======== Data under study
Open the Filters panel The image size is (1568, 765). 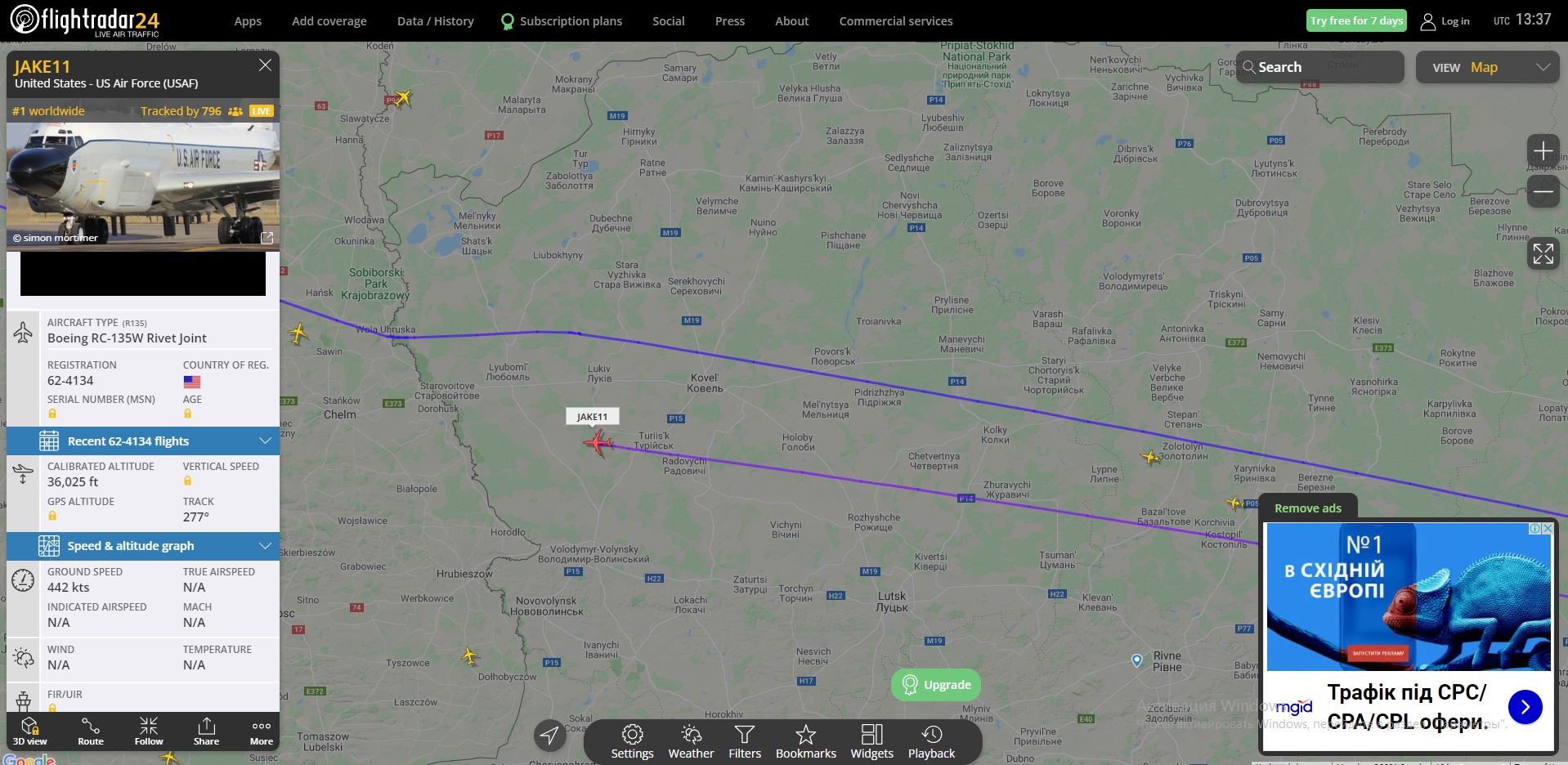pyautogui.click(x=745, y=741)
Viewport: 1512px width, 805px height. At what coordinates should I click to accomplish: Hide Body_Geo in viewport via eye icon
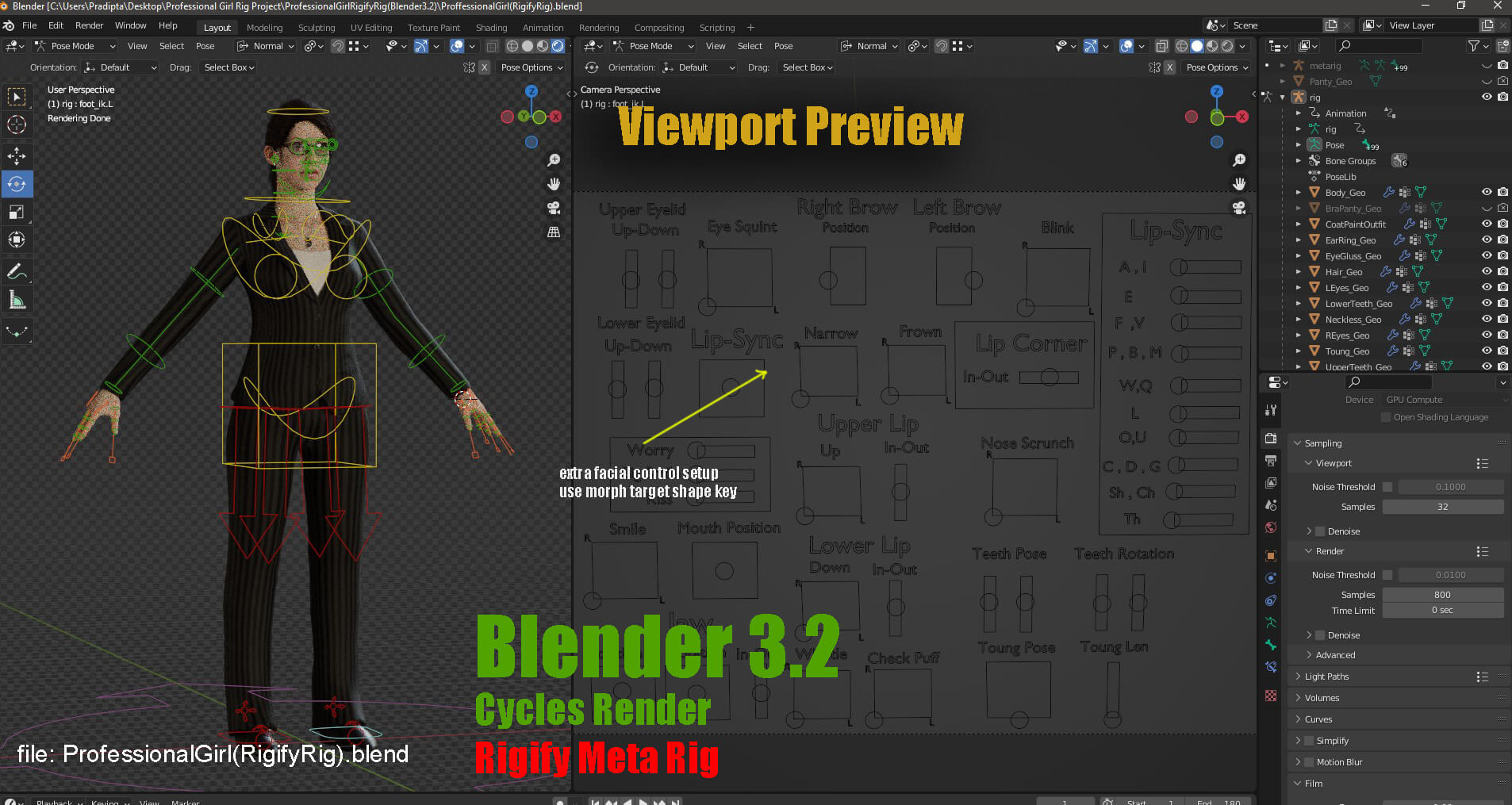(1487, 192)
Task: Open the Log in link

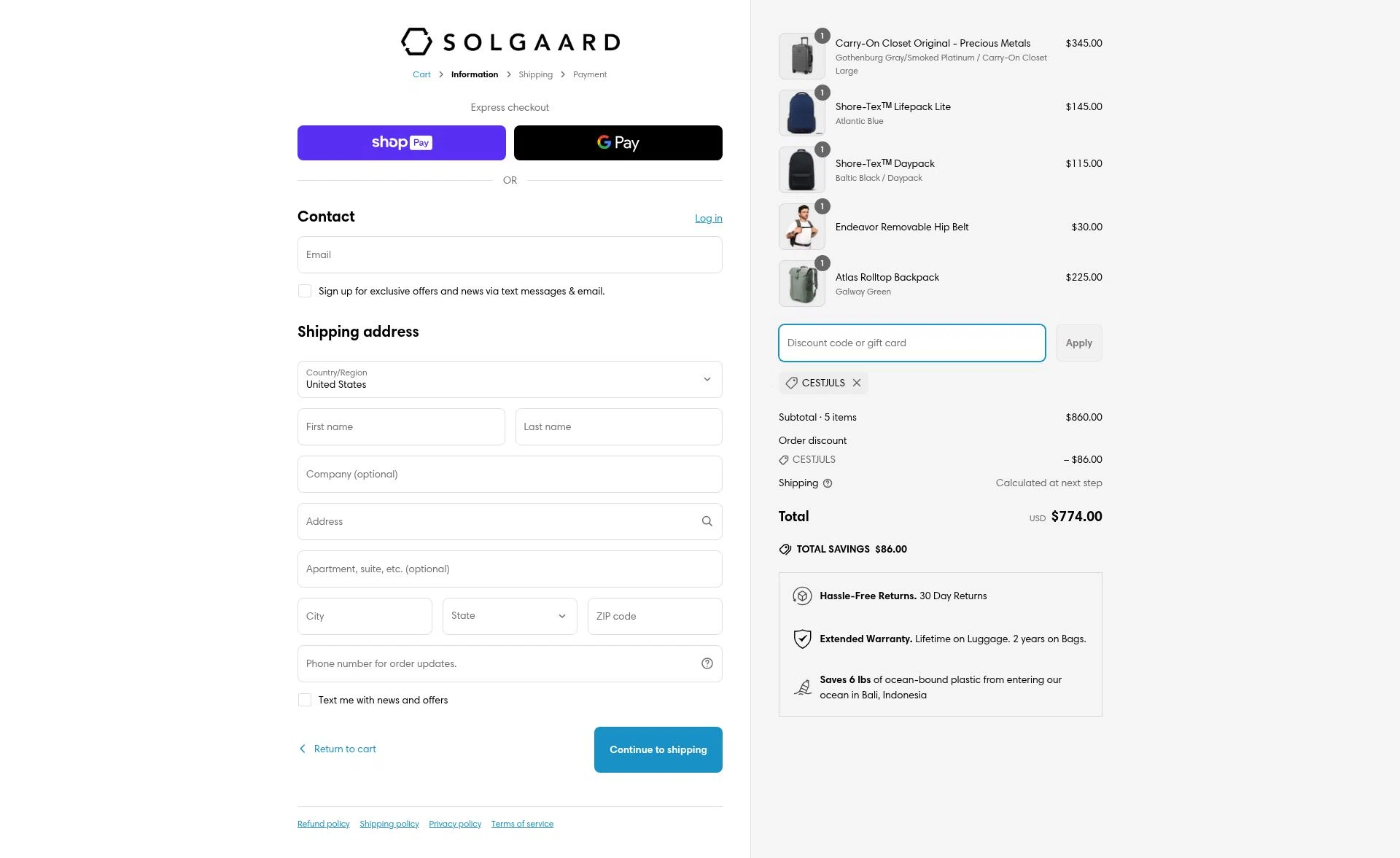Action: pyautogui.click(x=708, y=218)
================
◆ **What this task involves**: Write out, exactly and with nothing added, every line from the one that holds "Viewport: 1512px width, 805px" to the end of the entries above; pictures stay out.

◆ **Response to the task**:
Viewport: 1512px width, 805px height. At what coordinates should I click to accomplish: Hide Body_Geo in viewport via eye icon
(1487, 192)
Task: Open the Log in link

Action: pyautogui.click(x=708, y=218)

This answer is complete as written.